__Records supplied__
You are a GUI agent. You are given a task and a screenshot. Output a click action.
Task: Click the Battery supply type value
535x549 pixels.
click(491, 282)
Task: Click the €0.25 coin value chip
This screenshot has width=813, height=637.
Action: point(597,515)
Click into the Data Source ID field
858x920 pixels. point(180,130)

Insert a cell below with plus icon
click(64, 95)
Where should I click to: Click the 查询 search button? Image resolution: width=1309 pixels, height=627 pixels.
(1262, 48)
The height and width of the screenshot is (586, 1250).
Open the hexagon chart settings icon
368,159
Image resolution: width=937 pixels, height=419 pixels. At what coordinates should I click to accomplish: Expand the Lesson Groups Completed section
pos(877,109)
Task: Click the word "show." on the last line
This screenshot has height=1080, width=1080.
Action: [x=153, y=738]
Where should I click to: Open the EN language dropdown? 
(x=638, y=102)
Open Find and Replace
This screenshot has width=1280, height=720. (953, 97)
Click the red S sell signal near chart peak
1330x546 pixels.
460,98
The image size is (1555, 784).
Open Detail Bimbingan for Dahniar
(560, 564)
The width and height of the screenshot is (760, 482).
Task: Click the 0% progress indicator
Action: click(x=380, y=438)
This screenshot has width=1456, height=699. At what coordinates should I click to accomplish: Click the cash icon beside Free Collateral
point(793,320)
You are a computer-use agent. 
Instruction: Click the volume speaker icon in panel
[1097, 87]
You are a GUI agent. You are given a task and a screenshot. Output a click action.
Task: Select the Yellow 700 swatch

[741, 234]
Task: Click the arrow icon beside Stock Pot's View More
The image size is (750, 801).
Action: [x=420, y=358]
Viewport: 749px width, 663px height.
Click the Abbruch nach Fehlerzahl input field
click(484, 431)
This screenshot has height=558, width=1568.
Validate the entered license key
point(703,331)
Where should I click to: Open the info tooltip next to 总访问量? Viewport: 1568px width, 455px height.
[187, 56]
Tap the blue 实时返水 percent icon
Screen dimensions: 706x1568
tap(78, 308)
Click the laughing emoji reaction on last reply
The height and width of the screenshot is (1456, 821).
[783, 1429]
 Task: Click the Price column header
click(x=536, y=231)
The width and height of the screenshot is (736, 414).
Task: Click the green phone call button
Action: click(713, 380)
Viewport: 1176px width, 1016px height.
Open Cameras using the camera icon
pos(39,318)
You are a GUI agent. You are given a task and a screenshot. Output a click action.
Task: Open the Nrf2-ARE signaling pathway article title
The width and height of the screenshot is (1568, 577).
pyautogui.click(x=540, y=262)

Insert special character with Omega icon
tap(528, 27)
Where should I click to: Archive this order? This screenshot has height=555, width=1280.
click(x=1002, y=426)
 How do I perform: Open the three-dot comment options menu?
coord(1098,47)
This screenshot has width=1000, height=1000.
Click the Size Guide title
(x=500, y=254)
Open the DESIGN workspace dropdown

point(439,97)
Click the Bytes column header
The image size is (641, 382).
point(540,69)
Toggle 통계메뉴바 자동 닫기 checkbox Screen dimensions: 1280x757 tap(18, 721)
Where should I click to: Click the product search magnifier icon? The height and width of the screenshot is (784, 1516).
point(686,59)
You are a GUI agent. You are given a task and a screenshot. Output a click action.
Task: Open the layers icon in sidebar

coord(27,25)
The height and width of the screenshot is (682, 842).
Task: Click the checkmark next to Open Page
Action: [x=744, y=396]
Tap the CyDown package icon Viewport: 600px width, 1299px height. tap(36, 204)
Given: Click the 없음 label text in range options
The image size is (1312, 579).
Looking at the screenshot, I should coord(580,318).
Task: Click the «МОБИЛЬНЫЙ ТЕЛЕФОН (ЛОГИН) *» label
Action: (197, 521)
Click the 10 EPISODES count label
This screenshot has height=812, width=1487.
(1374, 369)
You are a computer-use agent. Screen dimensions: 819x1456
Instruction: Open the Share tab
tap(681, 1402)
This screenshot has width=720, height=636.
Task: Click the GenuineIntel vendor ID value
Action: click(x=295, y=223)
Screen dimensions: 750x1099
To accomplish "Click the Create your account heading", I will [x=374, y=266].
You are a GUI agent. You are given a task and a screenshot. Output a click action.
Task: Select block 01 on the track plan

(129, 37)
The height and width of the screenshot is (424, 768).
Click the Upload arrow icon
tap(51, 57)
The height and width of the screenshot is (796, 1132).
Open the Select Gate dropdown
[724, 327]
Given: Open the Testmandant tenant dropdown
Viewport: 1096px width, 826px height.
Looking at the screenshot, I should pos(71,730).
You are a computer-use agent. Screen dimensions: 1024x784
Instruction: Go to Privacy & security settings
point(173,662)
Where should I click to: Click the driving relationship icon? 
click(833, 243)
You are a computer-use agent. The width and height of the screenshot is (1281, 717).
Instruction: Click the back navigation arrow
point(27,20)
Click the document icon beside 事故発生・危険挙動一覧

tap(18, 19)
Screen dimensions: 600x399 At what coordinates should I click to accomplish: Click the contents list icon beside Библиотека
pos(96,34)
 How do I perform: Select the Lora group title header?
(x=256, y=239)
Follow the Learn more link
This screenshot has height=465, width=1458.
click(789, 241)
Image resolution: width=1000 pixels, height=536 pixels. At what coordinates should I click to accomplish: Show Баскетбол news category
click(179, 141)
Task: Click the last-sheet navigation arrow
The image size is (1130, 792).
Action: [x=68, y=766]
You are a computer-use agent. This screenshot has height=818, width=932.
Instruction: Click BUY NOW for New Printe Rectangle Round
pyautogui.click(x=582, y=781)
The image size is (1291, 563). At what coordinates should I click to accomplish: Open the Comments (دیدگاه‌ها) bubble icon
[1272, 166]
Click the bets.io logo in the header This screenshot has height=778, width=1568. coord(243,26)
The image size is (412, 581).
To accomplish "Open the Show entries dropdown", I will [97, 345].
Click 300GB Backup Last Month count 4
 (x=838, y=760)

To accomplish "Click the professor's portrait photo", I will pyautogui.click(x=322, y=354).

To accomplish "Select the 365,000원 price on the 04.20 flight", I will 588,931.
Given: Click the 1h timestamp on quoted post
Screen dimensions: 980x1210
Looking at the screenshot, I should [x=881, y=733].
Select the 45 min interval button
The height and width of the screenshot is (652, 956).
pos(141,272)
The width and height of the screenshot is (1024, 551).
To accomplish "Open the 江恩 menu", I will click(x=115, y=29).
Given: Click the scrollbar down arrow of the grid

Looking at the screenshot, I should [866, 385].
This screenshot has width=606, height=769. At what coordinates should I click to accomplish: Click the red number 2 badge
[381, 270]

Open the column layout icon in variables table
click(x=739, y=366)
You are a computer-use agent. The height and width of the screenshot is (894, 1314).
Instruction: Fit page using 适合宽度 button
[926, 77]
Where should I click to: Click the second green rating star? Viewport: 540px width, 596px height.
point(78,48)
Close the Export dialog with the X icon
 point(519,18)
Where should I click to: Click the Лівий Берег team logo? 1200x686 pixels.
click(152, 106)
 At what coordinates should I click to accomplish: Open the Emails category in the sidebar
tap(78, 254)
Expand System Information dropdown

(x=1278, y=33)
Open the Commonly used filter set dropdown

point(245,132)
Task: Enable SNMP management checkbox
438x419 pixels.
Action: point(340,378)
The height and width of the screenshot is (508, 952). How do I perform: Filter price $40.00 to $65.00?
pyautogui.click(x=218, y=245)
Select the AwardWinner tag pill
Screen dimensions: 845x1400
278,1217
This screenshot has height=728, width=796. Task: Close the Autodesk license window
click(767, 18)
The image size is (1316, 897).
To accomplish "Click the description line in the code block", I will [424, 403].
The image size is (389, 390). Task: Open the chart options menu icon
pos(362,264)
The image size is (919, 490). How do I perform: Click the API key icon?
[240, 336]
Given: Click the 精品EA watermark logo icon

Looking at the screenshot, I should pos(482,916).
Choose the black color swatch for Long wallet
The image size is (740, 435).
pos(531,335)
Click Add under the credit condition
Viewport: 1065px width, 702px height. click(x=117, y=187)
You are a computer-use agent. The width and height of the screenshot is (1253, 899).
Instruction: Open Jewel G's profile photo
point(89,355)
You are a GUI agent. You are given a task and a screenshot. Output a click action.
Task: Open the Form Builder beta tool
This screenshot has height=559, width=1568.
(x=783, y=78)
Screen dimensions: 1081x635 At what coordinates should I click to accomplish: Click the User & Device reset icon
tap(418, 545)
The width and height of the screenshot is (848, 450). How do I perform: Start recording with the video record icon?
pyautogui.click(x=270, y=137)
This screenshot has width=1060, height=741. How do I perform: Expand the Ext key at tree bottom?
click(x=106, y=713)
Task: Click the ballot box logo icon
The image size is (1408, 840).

__Task directions__
Wherever a line in the data above contains the word "computer", copy that line.

__Exercise answer__
You are a computer-use agent. 
You are a computer-use agent. Screen dimensions: 819x1456
You are a computer-use agent. Screen dimensions: 1024x784
You are a computer-use agent. The width and height of the screenshot is (1281, 717).
You are a computer-use agent. This screenshot has height=818, width=932.
You are a computer-use agent. The height and width of the screenshot is (894, 1314).
You are a computer-use agent. The width and height of the screenshot is (1253, 899).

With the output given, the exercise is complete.